The appellant was a resident of an orphanage where he was alleged to have been sexually abused. The Court was required to determine whether disclosure of prior similar incidents is considered “circumstances of, or reasons for, the incident” hence whether such information ought to be disclosed under s 27(1)(b) of the Personal Injuries Proceedings Act 2002 (QLD).

The decision appealed from.

The primary judge had held that “the [first] respondent is not obliged to provide information in response to a request under s 27(1)(b)(i) which relates to prior similar incidents, unless it can be demonstrated that the prior incidents have causative effect, in the sense of being a strand in the rope of causation” (and) “it cannot be considered that information received 25 years after the fact could have had any bearing on what the first respondent did or did not do at the time of the incident, nor could it be said to have put the first respondent on notice of the risk”, and there was “a lack of causative
effect between the information sought and the incident … such that the information sought could not be considered a strand in the rope of causation and as such is not disclosable under s 27(1)(b) of the PIPA”. (as summarised by Fraser JA, [4]).

On appeal.

Frasfer JA (with Lyons SJA agreeding) at [5] concluded that the nature of information about prior similar incidents which is required to be given by a respondent to a claimant under s 27(1)(b)(i) is not confined to information about prior incidents that have a causative effect in relation to the incident alleged by a claimant and that, upon the evidence supplied to the Court in this matter (which does not presently comprehend the content of any prior complaint) it cannot be concluded that there was no causative effect between the information sought and the incident alleged in the appellant’s notice of claim.

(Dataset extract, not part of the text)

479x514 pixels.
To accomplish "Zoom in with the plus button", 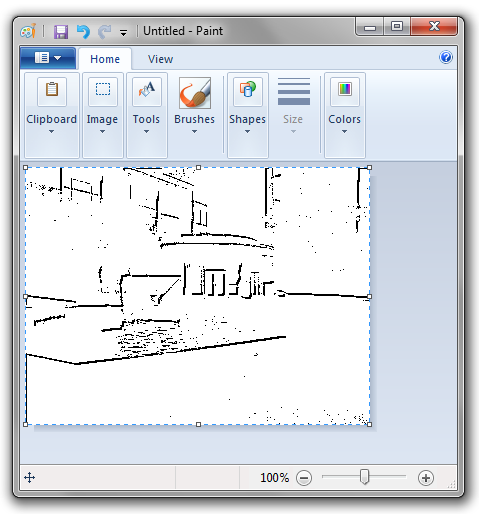I will [x=426, y=478].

It is necessary next to identify potentially relevant “information” in the first respondent’s possession. The mere fact that complaints about M were made to the first respondent is “information” but, in circumstances in which those complaints were not made until long after the alleged sexual abuse of the appellant by M, that fact could not of itself amount to information “about the circumstances of, or reasons for” that alleged sexual abuse. Tthe only potential candidate for information of that description comprises the statements made about M in the complaints (at 15] – [16]).

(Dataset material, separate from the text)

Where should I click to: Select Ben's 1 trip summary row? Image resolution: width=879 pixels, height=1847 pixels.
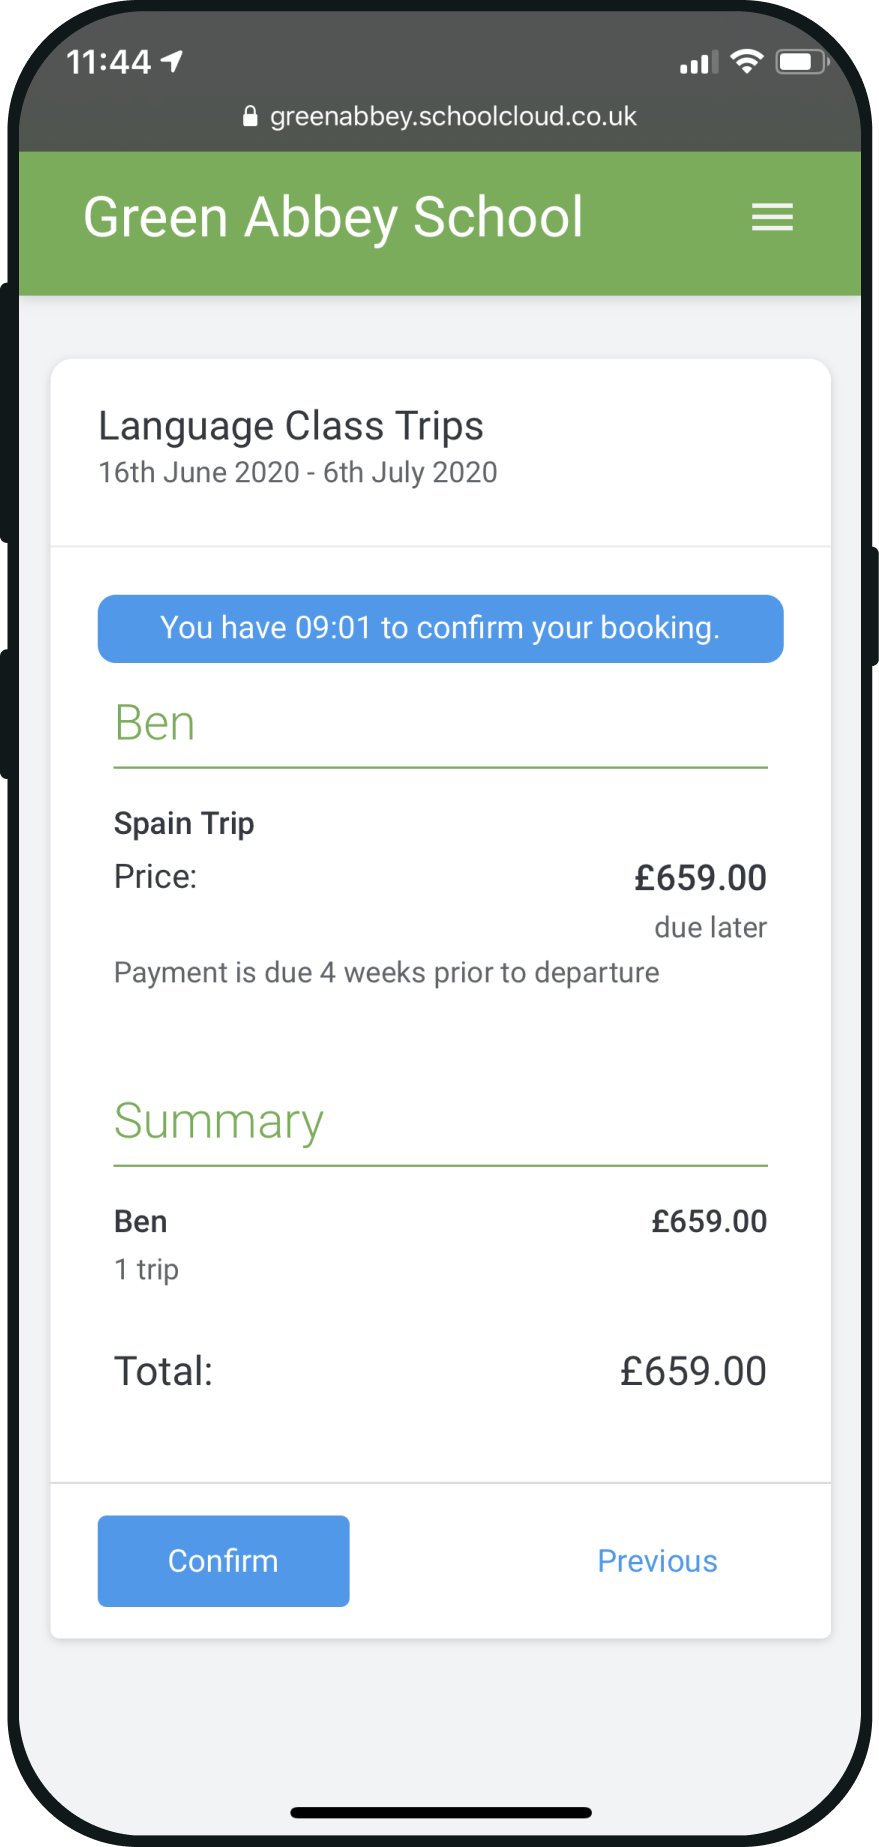(x=440, y=1244)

Furtther at [20], the better construction of the word “information” in s 27(1)(b)(i) is that, whilst it excludes information which the respondent knows is false, it does not exclude information about which the respondent’s belief falls short of knowledge that it is false.

Given the vicarious liability assertion ([28]), information about the content of any complaint made to the first respondent is capable of being regarded as information about the reasons for M’s alleged sexual abuse of the appellant, at least if the complaint refers to sexual abuse by M of a different child at the Home committed before the last act of sexual abuse allegedly committed by M against the appellant. ([31]).

Morrison JA was also of the view that the legislature cannot have intended that a respondent’s obligation to provide information could be met by the provision of information known to be false ([103]).. However as to the issues generally, Justice Morrison also disagreed with the primary judge,, saying at [132] – [133]:

Here the claim in negligence particularises an alleged cause of the personal injury based on, inter alia, omissions to act in the face of actual or constructive knowledge that SDA was being sexually abused by M: see paragraphs [62] and [63] above. In such a case the fact that there were complaints about M’s conduct, that is conduct during the period when SDA was at the Home, whenever those complaints were made, might be relevant information to explain the alleged cause of the injury, that is the failure to act. In other words, those complaints might be facts serving to explain the cause of the omission alleged to have caused the personal injury.

In my respectful view, the learned primary judge took an unduly constrained view of such complaints. His Honour reasoned that “information received 25 years after the fact could have had any bearing on what the [Diocese] did or did not do at the time of the incident, nor could it be said to have put the [Diocese] on notice of the risk”. But if those complaints revealed, for example, that someone had complained during the time M was in charge, that could be argued to be a fact that would have put the Diocese on notice as to M’s actions.